Here as on earth there are as
many experiences as there are individualities, and remember that I
am giving you my own experience and what I learn.
I was from the first quite
conscious of my own old personality with its desires and ideas,
only the externals had disappeared. My curiosity to know was as
great as ever, and it was as if I had suddenly been transported to
some strange and delightful country where conditions of climate
and beauty of aspect were so perfect that the annoyances incident
to earth life had vanished and all the obstacles to perfect
expression had been dissipated. I remembered my past but could
realize its best aspirations and felt free and happy in the
conscious strength given me by the transcendent atmosphere of
love. It is something of which earth gives you no idea. It is
real, it is intelligent, it is exquisitely beautiful, it is
exhilarating, it gives clearness of vision and strength of
purpose, life and certainty of progression. In its light and joy
we know that the best is possible.
As far as our life is concerned
nothing is difficult, but to communicate with earth is
difficult. It requires concentration of purpose and the great
strength of will of Meslom to accomplish it.
Enough for this morning.
May 8, 1917.
The joy that pervades life on
this plane is difficult to put into words for you.

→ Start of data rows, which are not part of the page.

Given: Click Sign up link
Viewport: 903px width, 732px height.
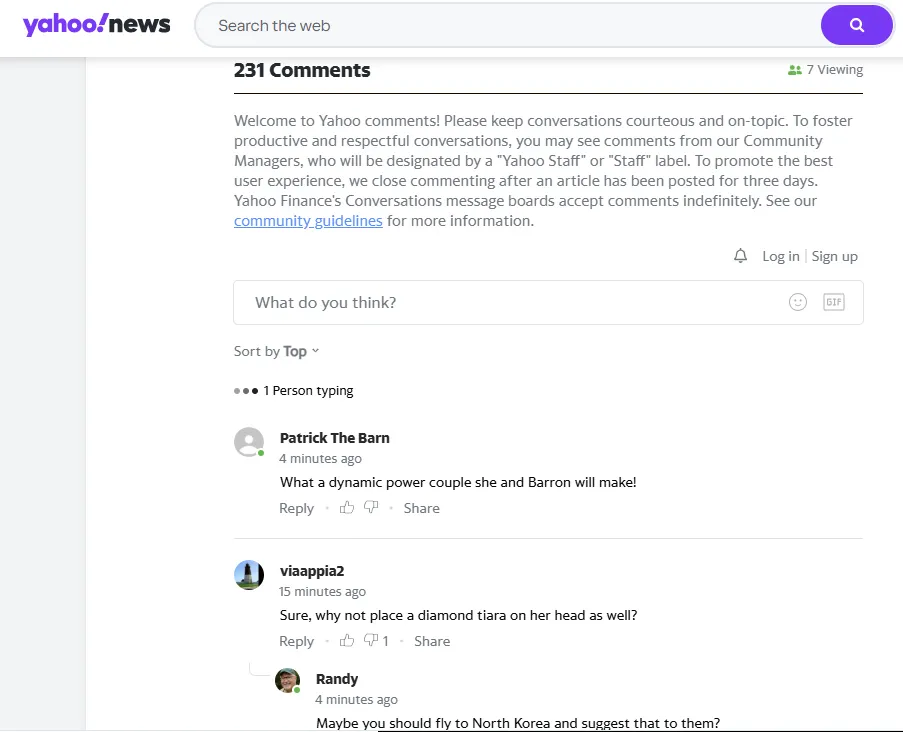Looking at the screenshot, I should point(834,256).
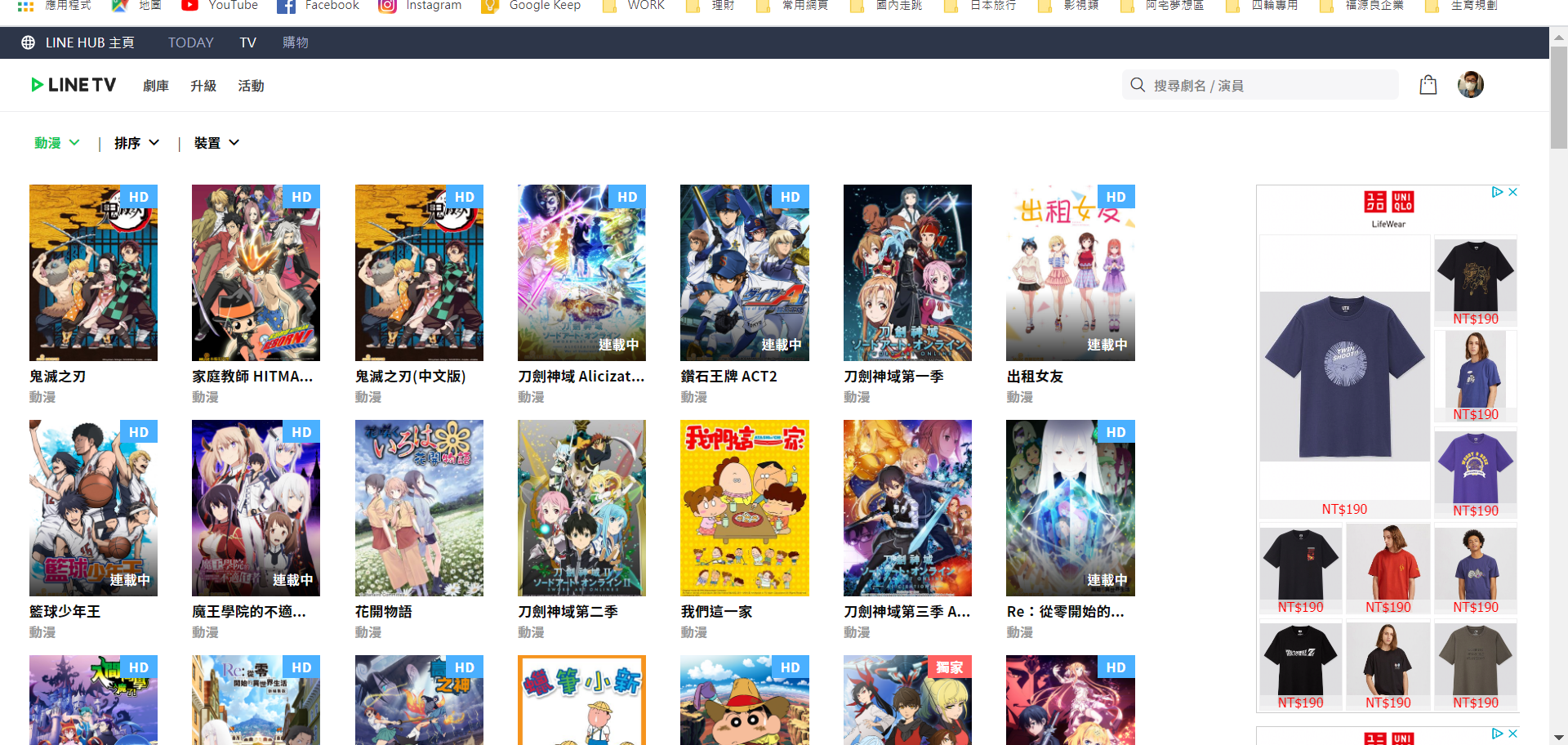Screen dimensions: 1568x745
Task: Switch to the TODAY tab
Action: (190, 42)
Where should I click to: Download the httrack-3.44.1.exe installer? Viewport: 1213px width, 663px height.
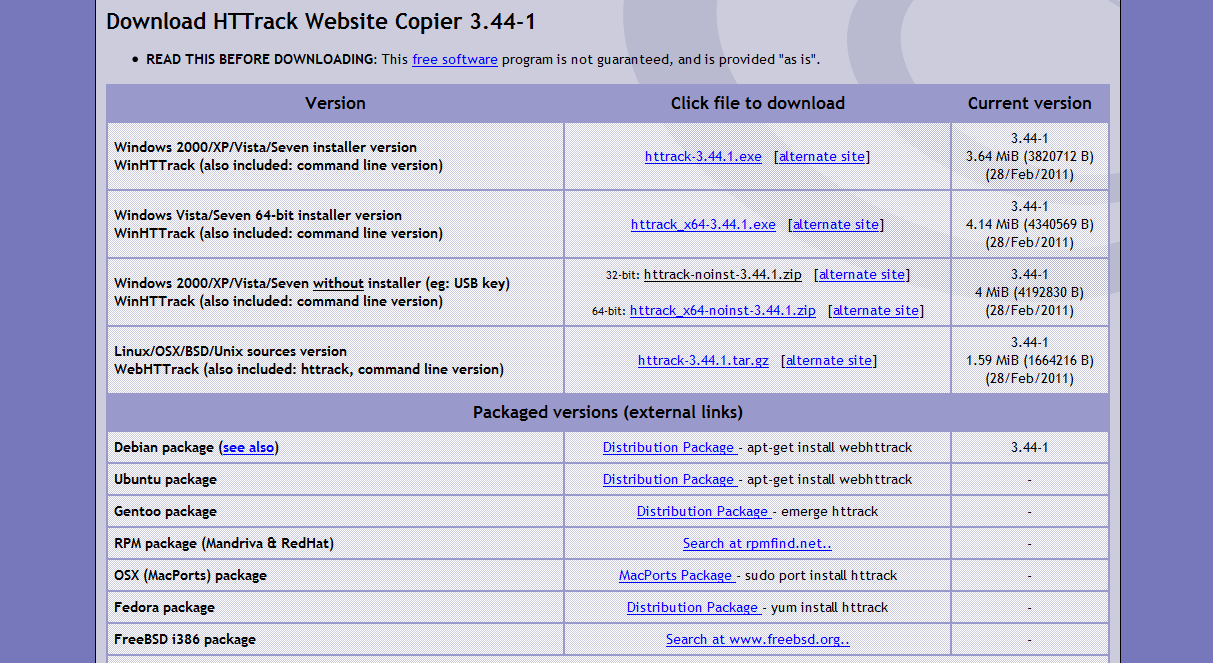click(x=703, y=156)
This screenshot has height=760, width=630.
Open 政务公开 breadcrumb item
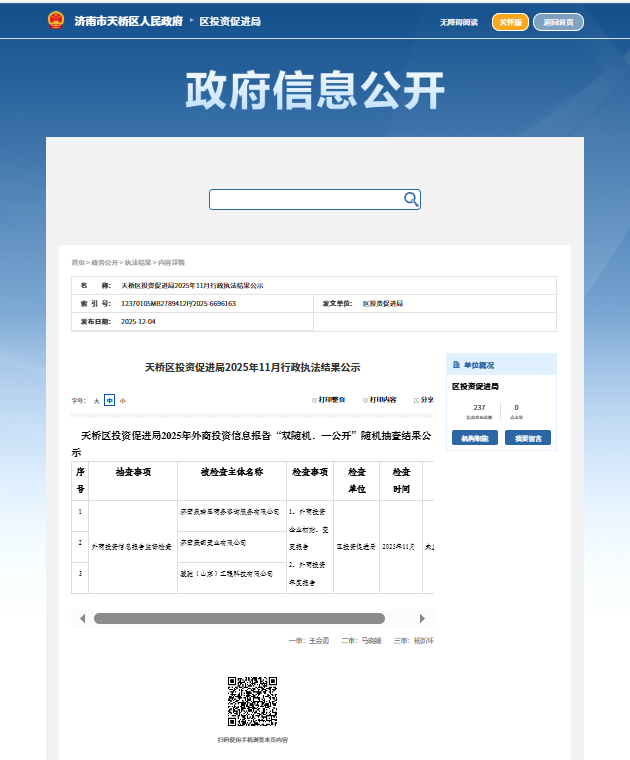pos(104,262)
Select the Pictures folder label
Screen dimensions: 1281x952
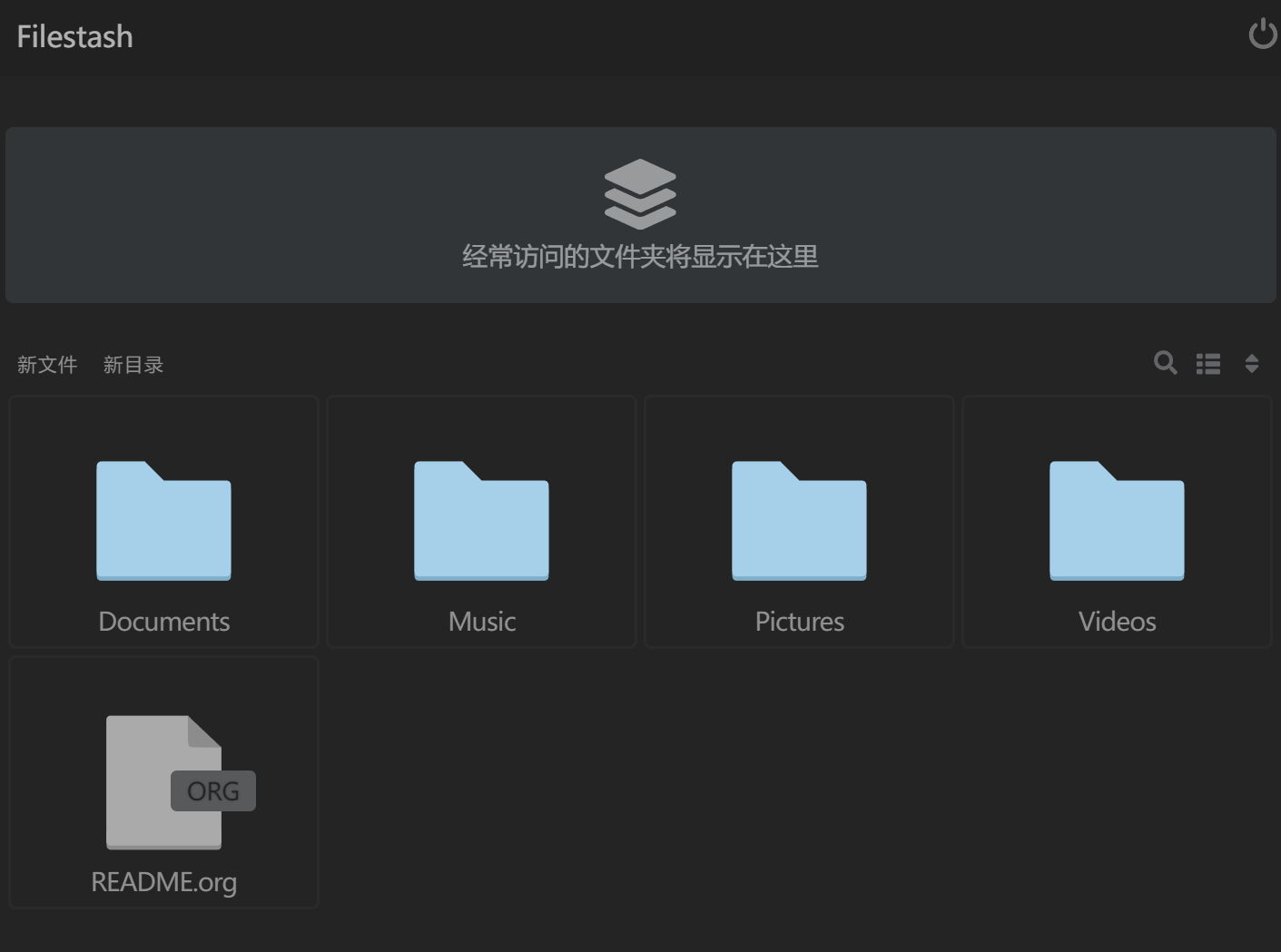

Here thoughts
and ideas are interchanged by a sort of automatic intercourse, or
rather an interpenetration of mind. Words and languages have
ceased to be necessary
as a vehicle of communication.
I am sauntering along paths among exquisite flowers and trees in the
glorious light of a perfect day. This light in itself is a
marvellous pleasure to the senses we now possess. It is a glorious,
enveloping, self-radiant glow that leaves no shade and comes from no sun. It seems to be self-generating, but never too
great to be perfect. It does not seem to generate heat, only light
and joy.
I wander on with Meslom, and as
I go on I understand more and more of his teaching. There is no
hurry, and I know I can only see so far as my development permits,
but I know too that there is to be no obstacle to perfection. I
know there are many near me but so far I feel no need of their presence. My life is a
purely intellectual one passed in the pursuit or rather the absorption of knowledge which every day becomes
clearer.
Nothing of my earthly
experience could be compared with this except some rare moments of extreme youth when in the company of some great
mind I felt the joy and exaltation
of the discoverer when finding
some unknown treasure.
Here, too, there is clarity of
vision, and no artificial obstacles come between the searcher and
the truth and no barriers are set up by personalities. The mind is
liberated from all bonds and is not only perfectly free but entirely
capable of understanding
more and more each day.
I want you to feel with me the
atmosphere in which I live, so I am always trying to put into words
the unspeakable. It is so difficult! I go slowly. Do you realize how
you have felt in the rare moments of life when natural beauty was so
great that words were not only superfluous but discordant? So I
feel, and so is my language halting before the beauty and glory of
nature as I see it.
Have you gone quite away? Meslom.
L. cannot give more to-day but
wants you to be with him
in thought so as to help him to translate further his experiences.